Exercise prompt - Write out the entries below line for line, exactly as they appear, leaving out the pictures.

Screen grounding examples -
** Start **

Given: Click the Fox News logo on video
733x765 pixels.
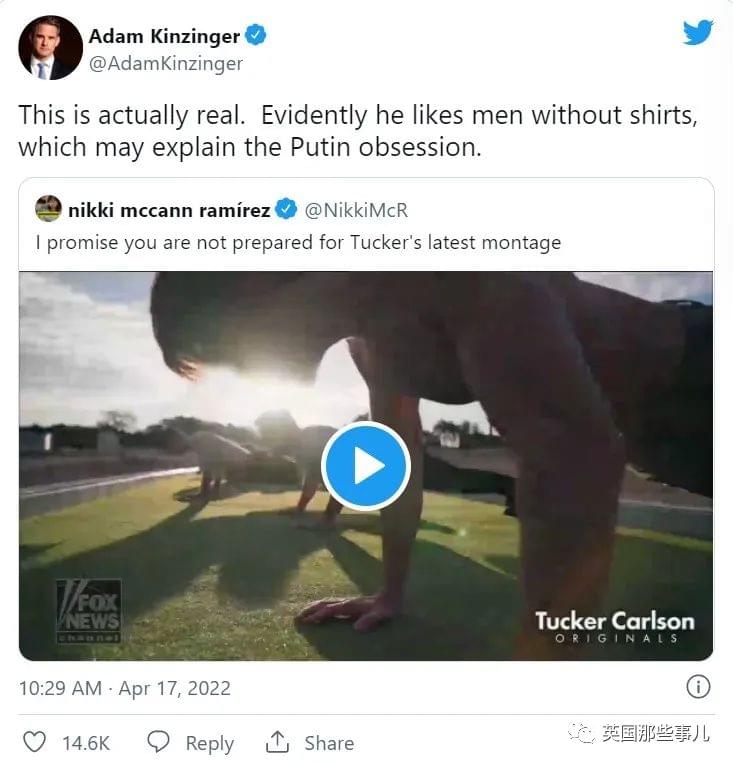Looking at the screenshot, I should (88, 610).
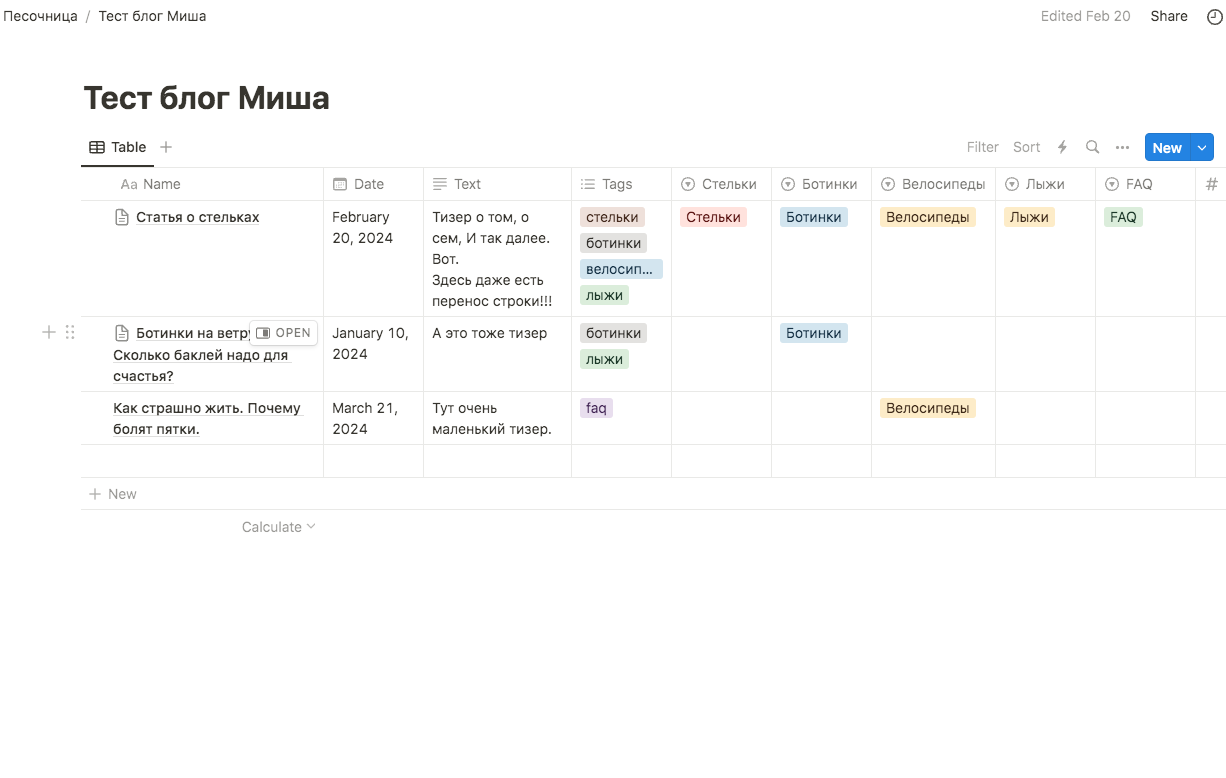This screenshot has width=1226, height=778.
Task: Click the red Стельки select tag
Action: (x=713, y=217)
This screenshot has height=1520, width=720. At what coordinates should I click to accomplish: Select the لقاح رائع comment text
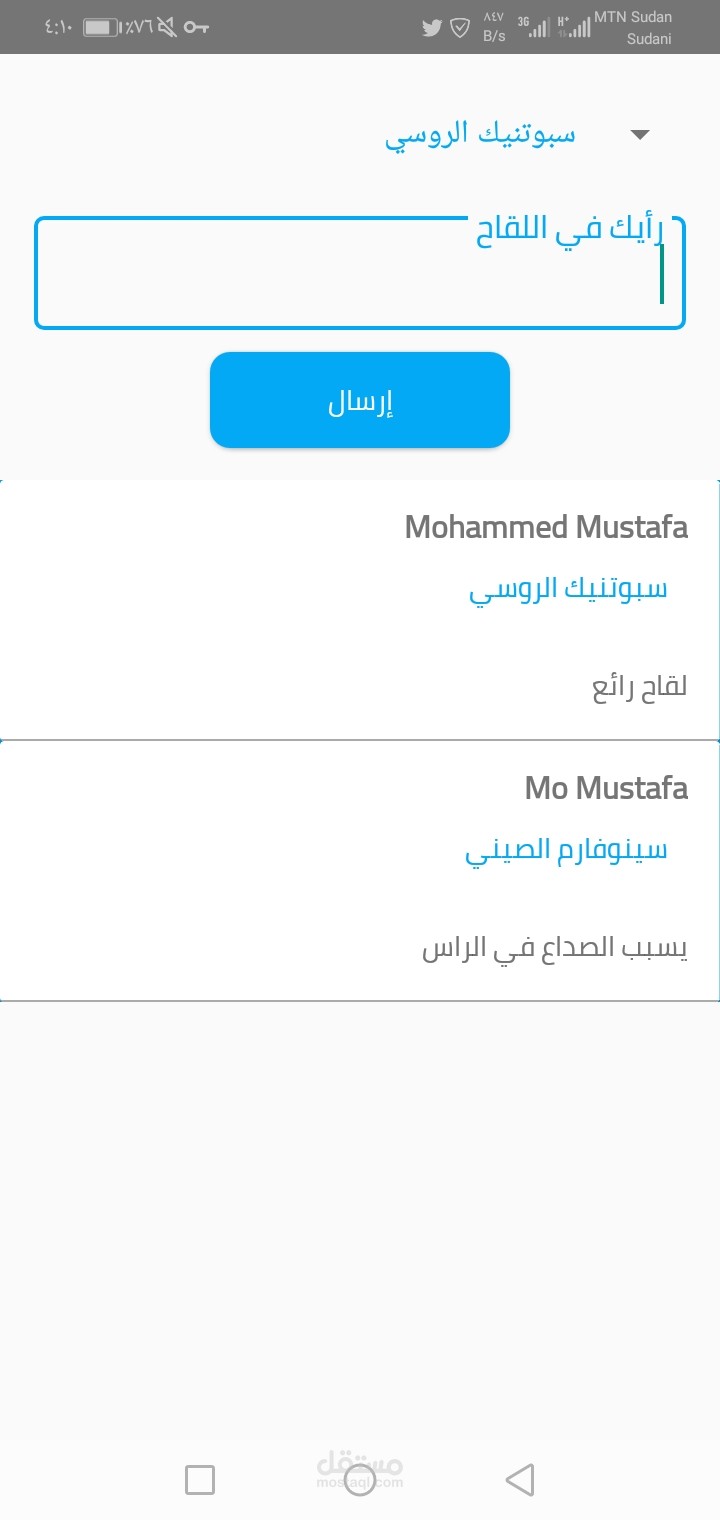pyautogui.click(x=640, y=688)
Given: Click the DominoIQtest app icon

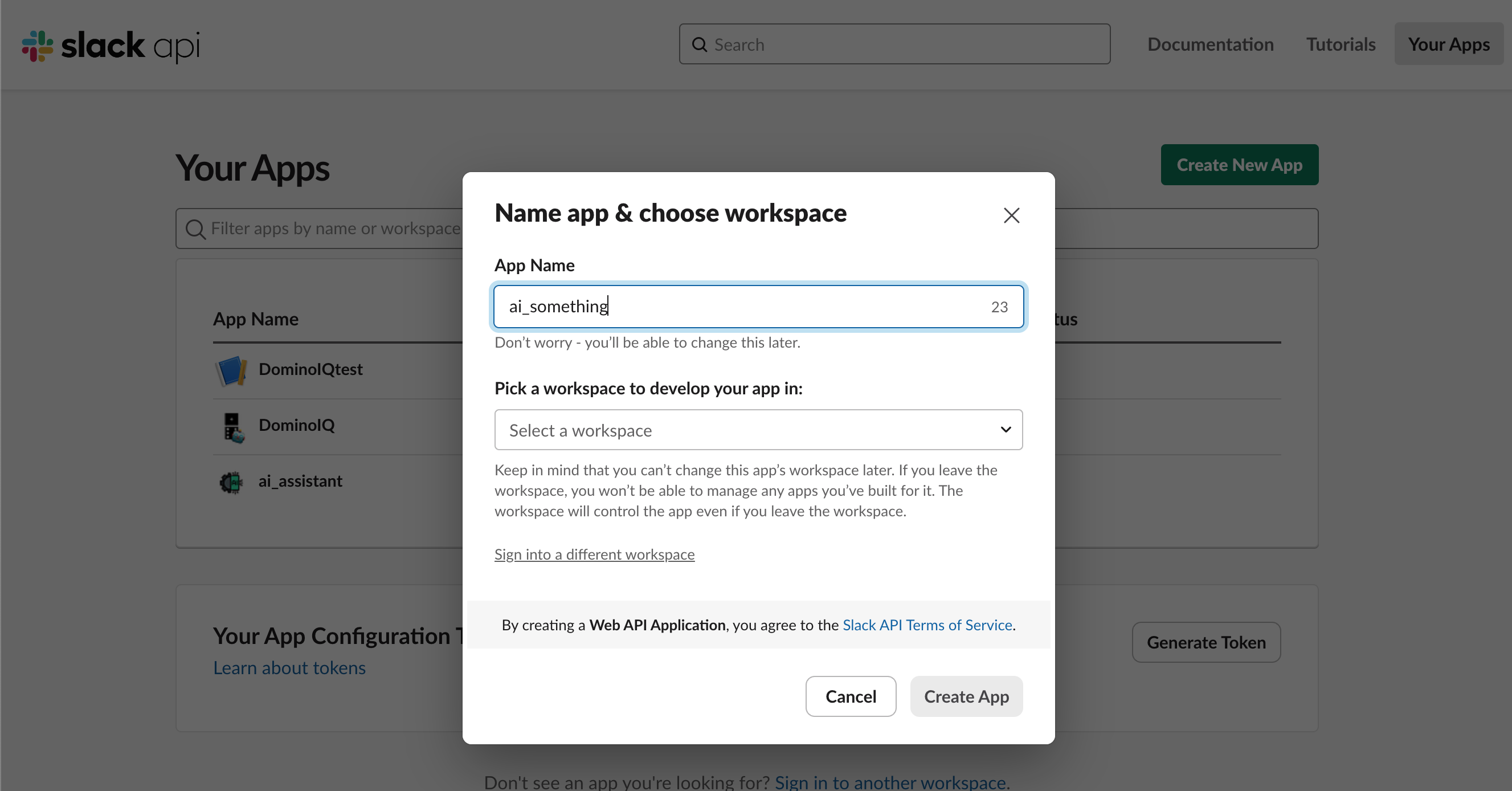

** End **

Response to the task -
Given: Click the Fox News logo on video
733x765 pixels.
Looking at the screenshot, I should (88, 610).
This screenshot has width=1226, height=778.
Task: Click the red Стельки select tag
Action: (x=713, y=217)
This screenshot has height=1520, width=720. At what coordinates should I click to accomplish: Select the لقاح رائع comment text
pyautogui.click(x=640, y=688)
Given: Click the DominoIQtest app icon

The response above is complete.